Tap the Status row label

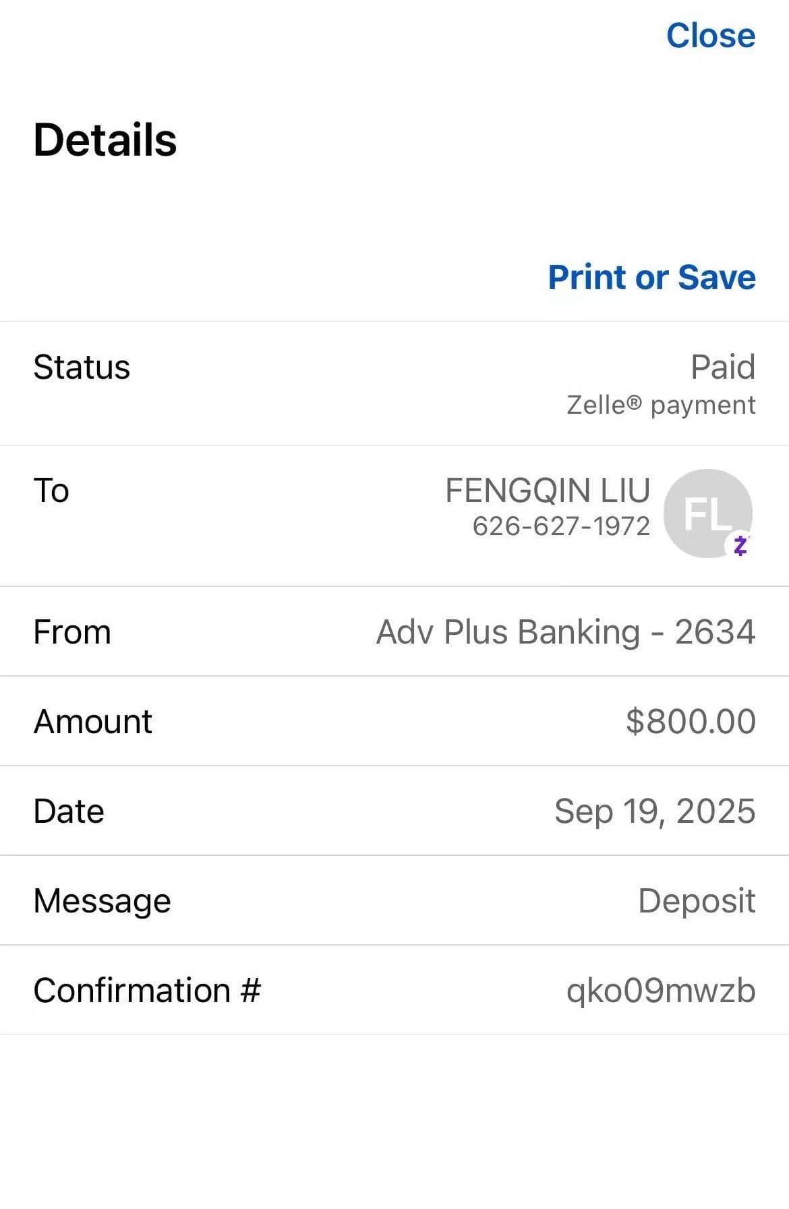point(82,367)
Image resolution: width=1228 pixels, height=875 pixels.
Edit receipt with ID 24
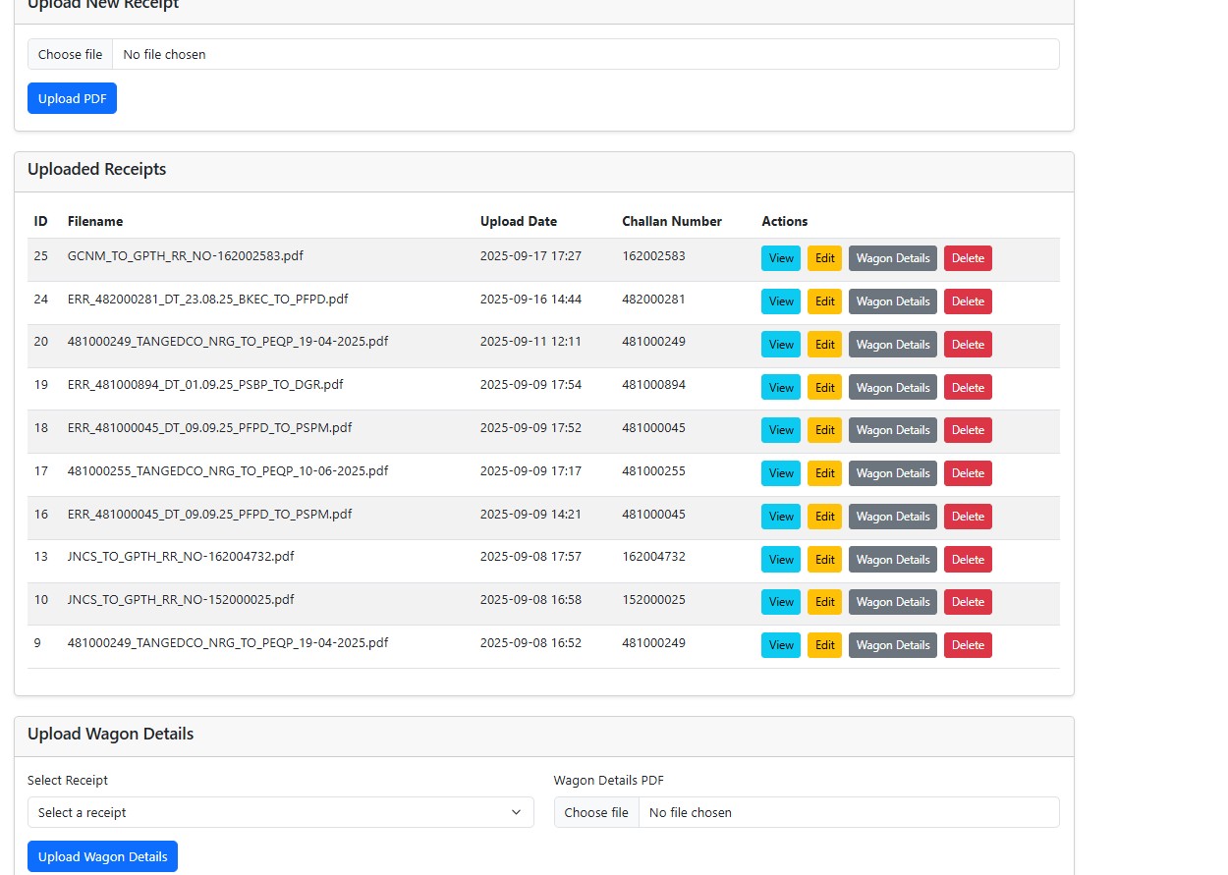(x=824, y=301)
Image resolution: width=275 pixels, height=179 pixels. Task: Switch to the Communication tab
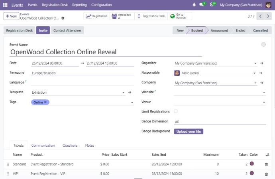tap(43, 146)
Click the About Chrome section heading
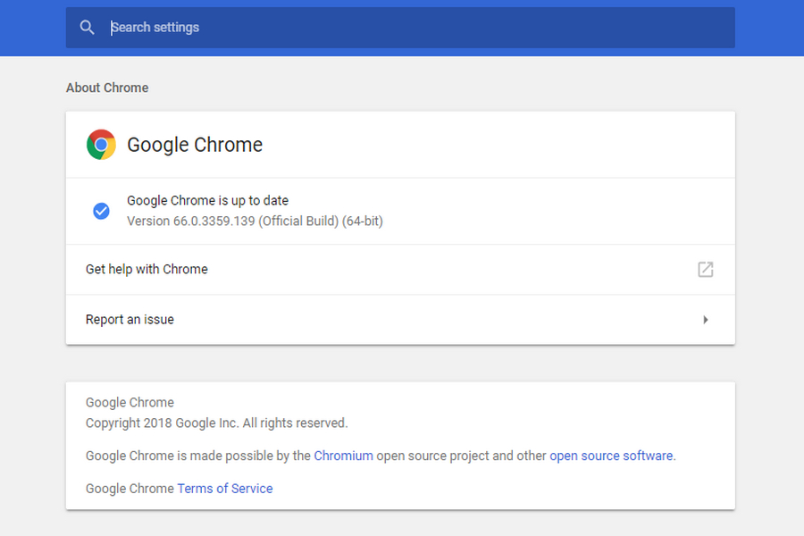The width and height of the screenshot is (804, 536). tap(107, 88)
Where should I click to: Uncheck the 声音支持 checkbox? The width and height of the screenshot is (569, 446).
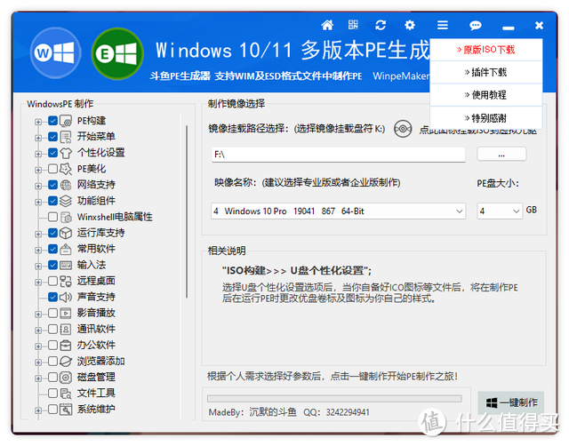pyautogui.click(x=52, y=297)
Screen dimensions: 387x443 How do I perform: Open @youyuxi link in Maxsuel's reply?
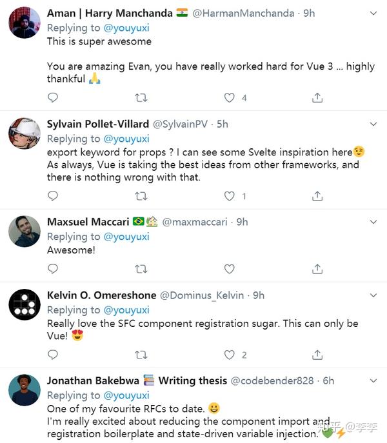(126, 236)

-*-

## DIRECTIONS FOR THIS TASK
All that's required is the material above repeated exactly, minus any picture.

## TASK RESULT
Tap the Status row label

point(82,367)
Image resolution: width=1228 pixels, height=875 pixels.
Edit receipt with ID 24
(x=824, y=301)
Image resolution: width=275 pixels, height=179 pixels. Task: Switch to the Communication tab
tap(43, 146)
Click the About Chrome section heading
The width and height of the screenshot is (804, 536). tap(107, 88)
Where should I click to: Uncheck the 声音支持 checkbox? The width and height of the screenshot is (569, 446).
pyautogui.click(x=52, y=297)
Screen dimensions: 387x443 How do I perform: Open @youyuxi link in Maxsuel's reply?
(126, 236)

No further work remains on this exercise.